I thought that they would be nice against a wall or other flat background. They are not stand alone, as they need to be leaning up against something. Also they are not weather proof. Great for an indoor layout or one outside where it is protected from rain.

The one I got was $40. If anyone is interested, I'll post his website.

It is a little small for 1:24, so it needs to be in the background away from larger figures or vehicles. My guess it would be close to "correct" for 1:32. 

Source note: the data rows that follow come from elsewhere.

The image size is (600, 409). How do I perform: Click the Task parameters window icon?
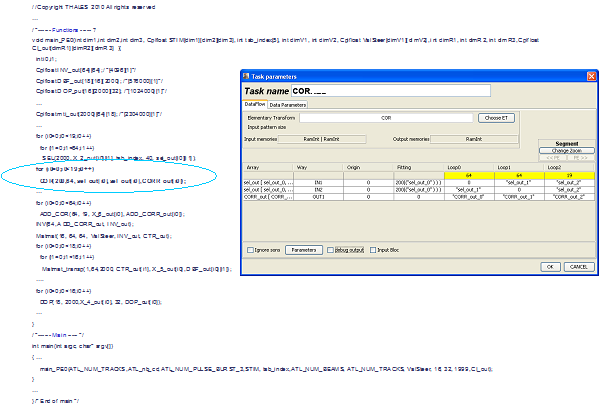(248, 76)
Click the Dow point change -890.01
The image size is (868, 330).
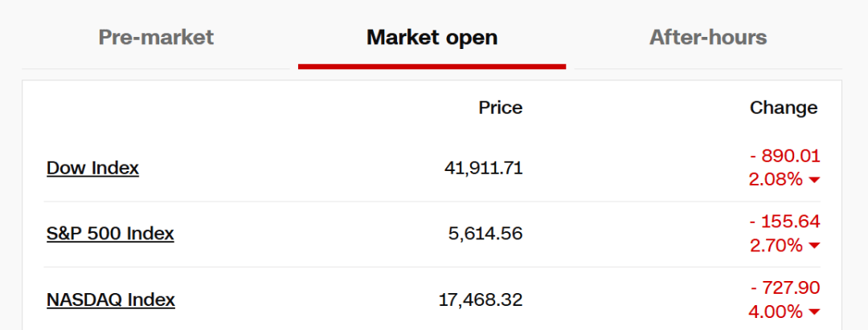click(x=784, y=156)
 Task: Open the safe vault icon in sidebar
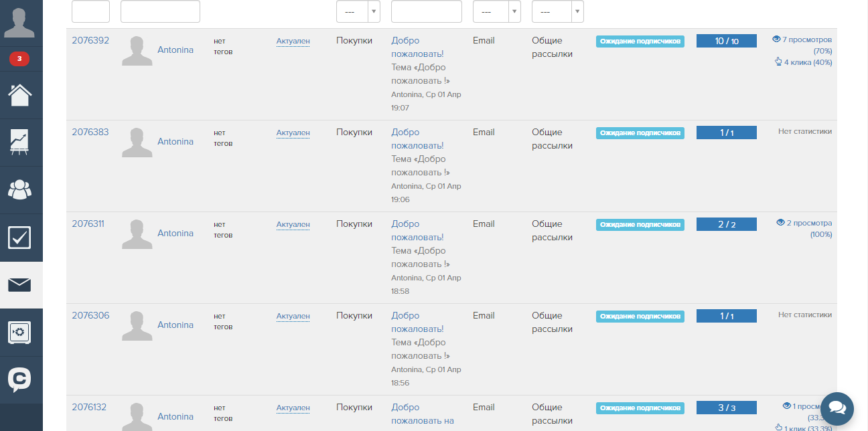(x=20, y=332)
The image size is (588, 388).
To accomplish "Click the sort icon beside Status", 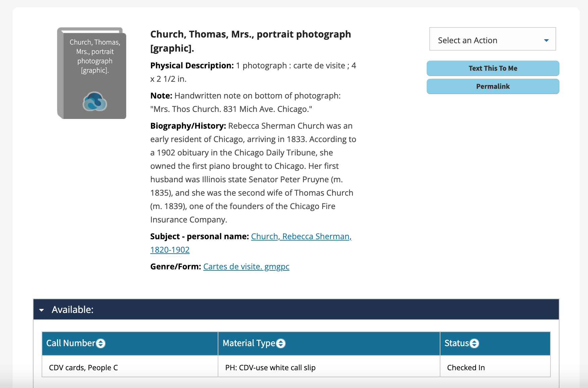I will pos(474,343).
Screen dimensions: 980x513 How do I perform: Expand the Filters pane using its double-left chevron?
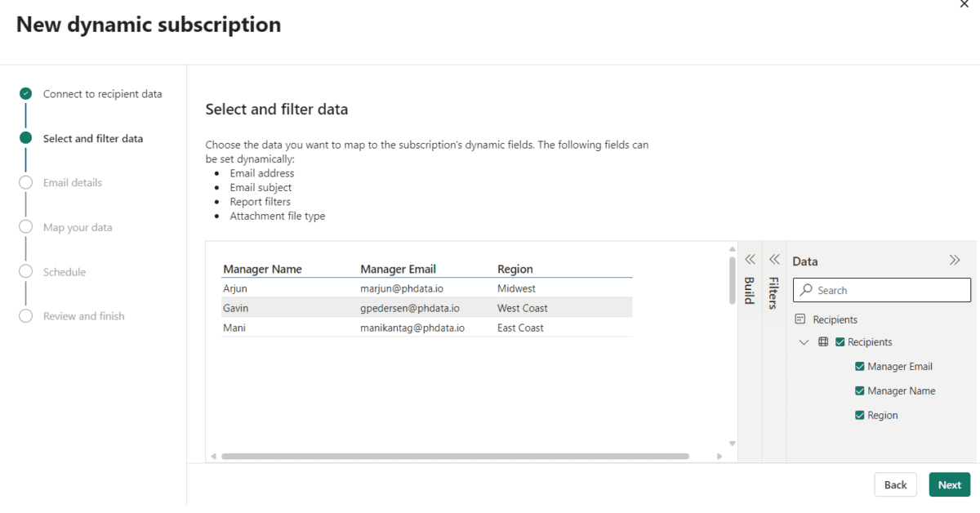click(774, 259)
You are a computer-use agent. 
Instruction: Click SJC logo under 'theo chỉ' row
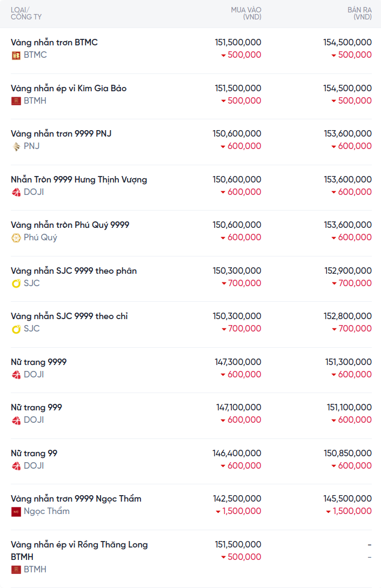pyautogui.click(x=16, y=329)
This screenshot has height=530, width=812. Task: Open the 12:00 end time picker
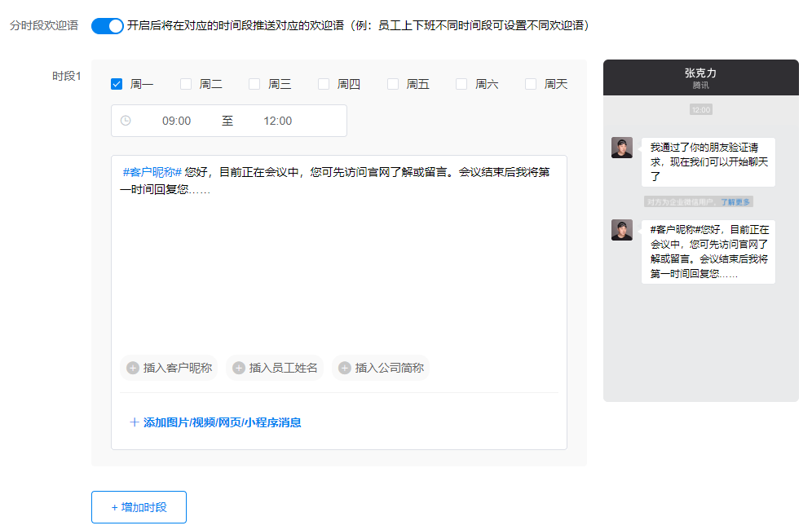[277, 121]
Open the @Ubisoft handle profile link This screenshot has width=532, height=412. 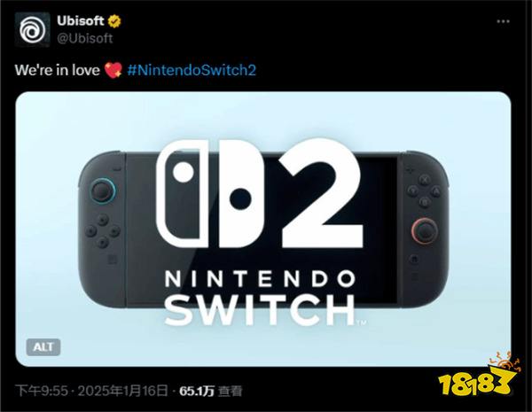pyautogui.click(x=84, y=38)
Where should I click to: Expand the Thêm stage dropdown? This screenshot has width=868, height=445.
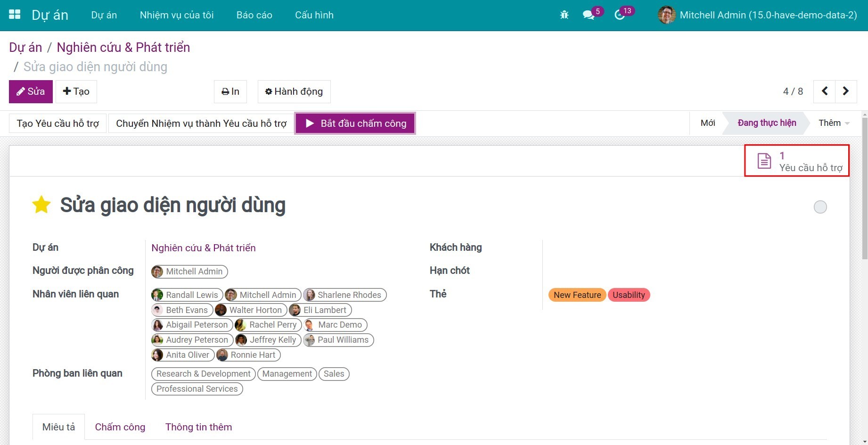(834, 123)
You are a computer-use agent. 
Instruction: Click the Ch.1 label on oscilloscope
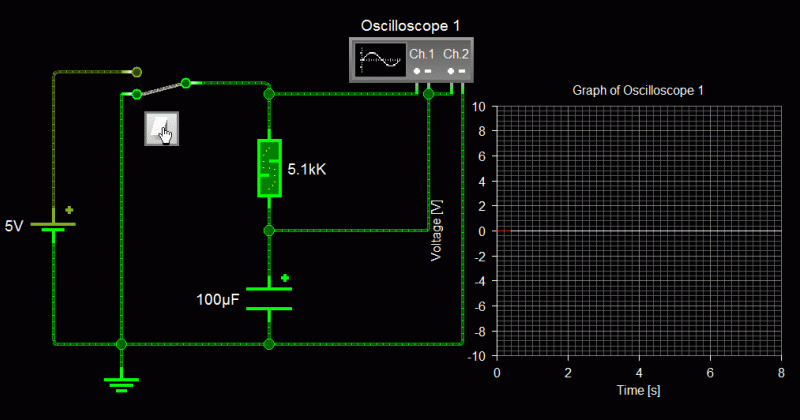[x=422, y=54]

The artist is a nice guy and he was familiar with "G" gauge. He provided details, buildings and other items, for an indoor shelf RR in the Tucson area. He is trying to figure out how to make his creations for outside use.

Chuck

Here are some pictures of it along the "Patio and Southwestern Railroad" in Sun City.


----------



## Sjoc78 (Jan 25, 2014)

Based on your pics not sure if it really is a little small though. I remember hiking down to some and climbing inside when I visited Colorado, they were pretty cozy. Nice feature since a lot of us tend to lean towards Southwestern railroads.


----------



## chuck n (Jan 2, 2008)

For us it works.

Modern buildings have about 7' doors. I don't know the height of the openings at Mesa Verde, or other sites.

For us it works.

Chuck


----------



## fyrekop (Sep 20, 2011)

Chuck,
I met that artist several years ago at a Crafts Fair near Dirk's place. Looked into buying a piece that had 3 or 4 dwellings. Didn't do it but now that I have website that may change
Alan


----------



## chuck n (Jan 2, 2008)

Alan

If you need his contact info., let me know and I'll send it.

Chuck

Note added. I don't think that the structures are meant for outdoors. I made a suggestion about using foam blocks and exterior grade stucco. They would be great for open houses, but not to be left out for extended periods of time. Ours is kept in shade and is moved when rain is forecast.


----------